**Exercises to complete:**
**1)** Print everything from "For Yiddish enthusiasts, the" down to "Yiddish summer course)." in the passage about Cassedy's book.
**2)** According to the passage about Cassedy's book, who is the celebrated family-roots and Jewish-sites guide that Cassedy portrays?

Turning to the descriptions of local
Jewish specialists, Cassedy’s portrayals of the celebrated
family-roots and Jewish-sites guide Regina Kopilevich are
likewise exemplary.
For Yiddish enthusiasts, the juxtapositions
of well-chosen snippets from the poems and stories being
studied, with the living experience of the cohesive summer
course group and Cassedy’s ongoing personal family quest
will be poignant and delightful (perhaps a tad too much for
non-Yiddishists, but then again this is on one level a book
about a Yiddish summer course).

**Raw data:**
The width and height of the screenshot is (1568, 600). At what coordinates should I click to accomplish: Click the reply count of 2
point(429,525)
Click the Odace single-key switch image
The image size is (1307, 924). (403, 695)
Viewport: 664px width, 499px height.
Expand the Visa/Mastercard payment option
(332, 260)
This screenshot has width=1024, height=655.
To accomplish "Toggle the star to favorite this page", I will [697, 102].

---

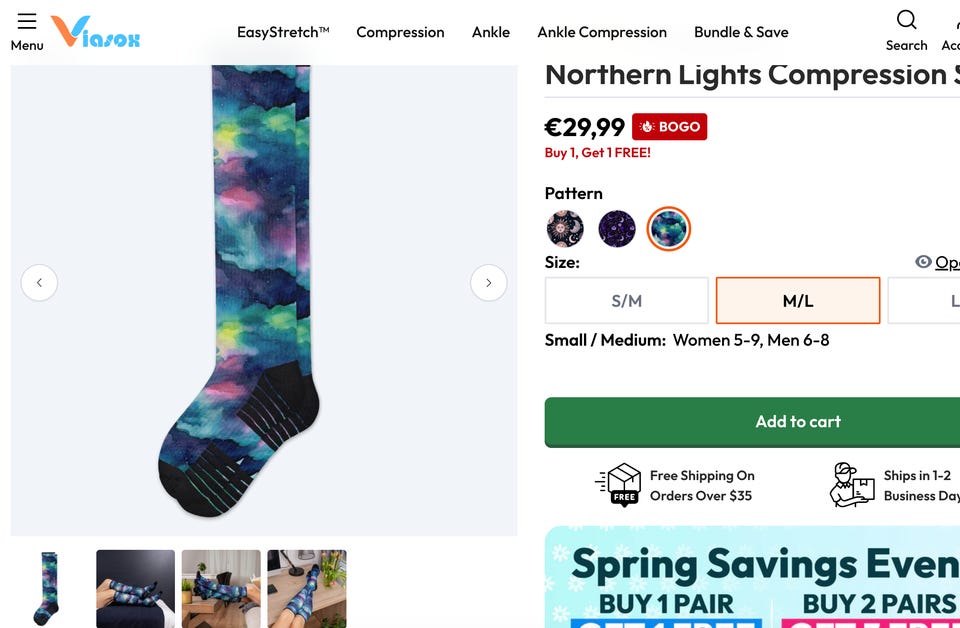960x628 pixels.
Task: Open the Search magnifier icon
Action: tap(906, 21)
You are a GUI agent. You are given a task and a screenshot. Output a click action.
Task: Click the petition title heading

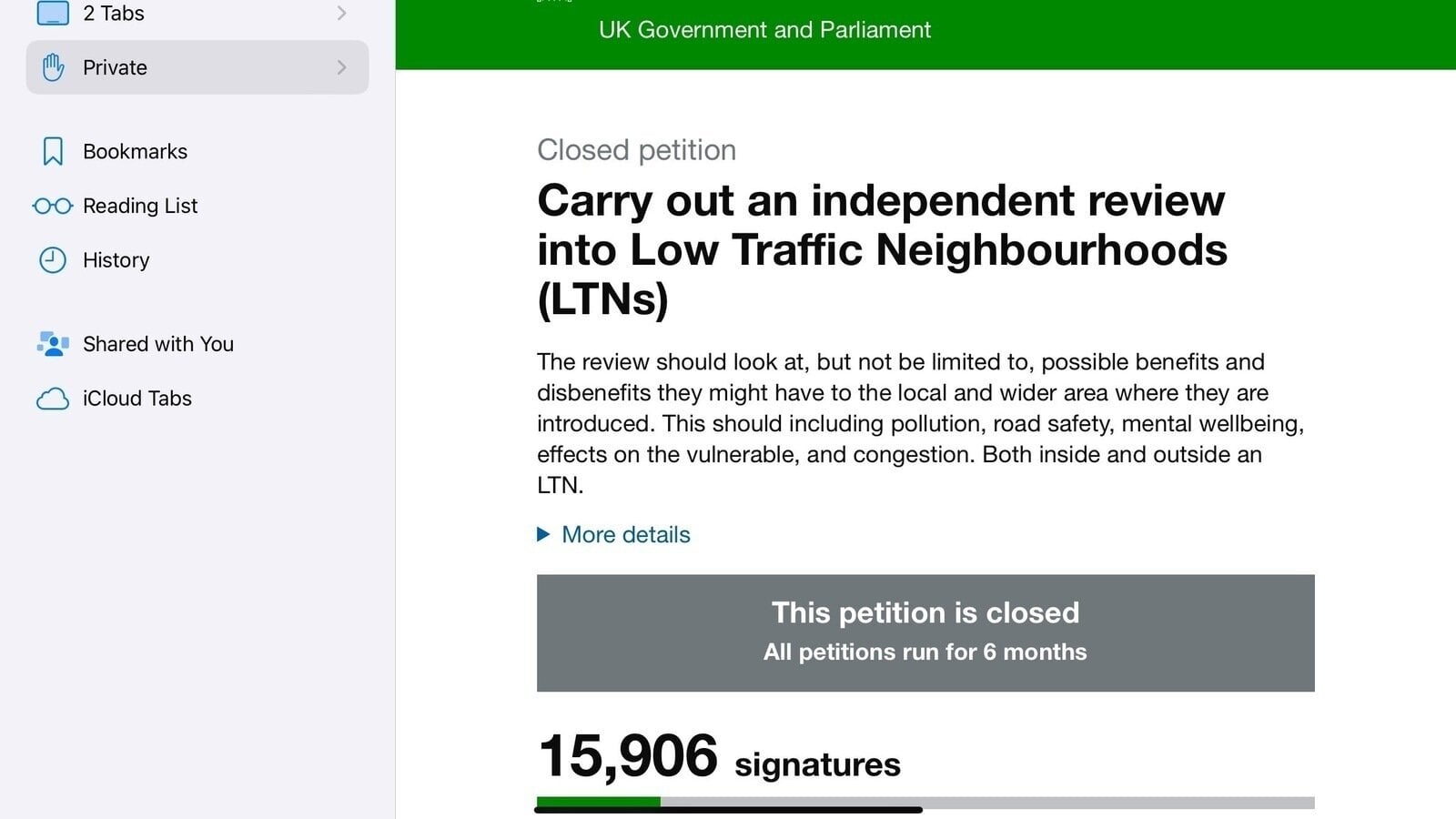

**Answers to the exercises:**
**1)**
For Yiddish enthusiasts, the juxtapositions
of well-chosen snippets from the poems and stories being
studied, with the living experience of the cohesive summer
course group and Cassedy’s ongoing personal family quest
will be poignant and delightful (perhaps a tad too much for
non-Yiddishists, but then again this is on one level a book
about a Yiddish summer course).

**2)** Regina Kopilevich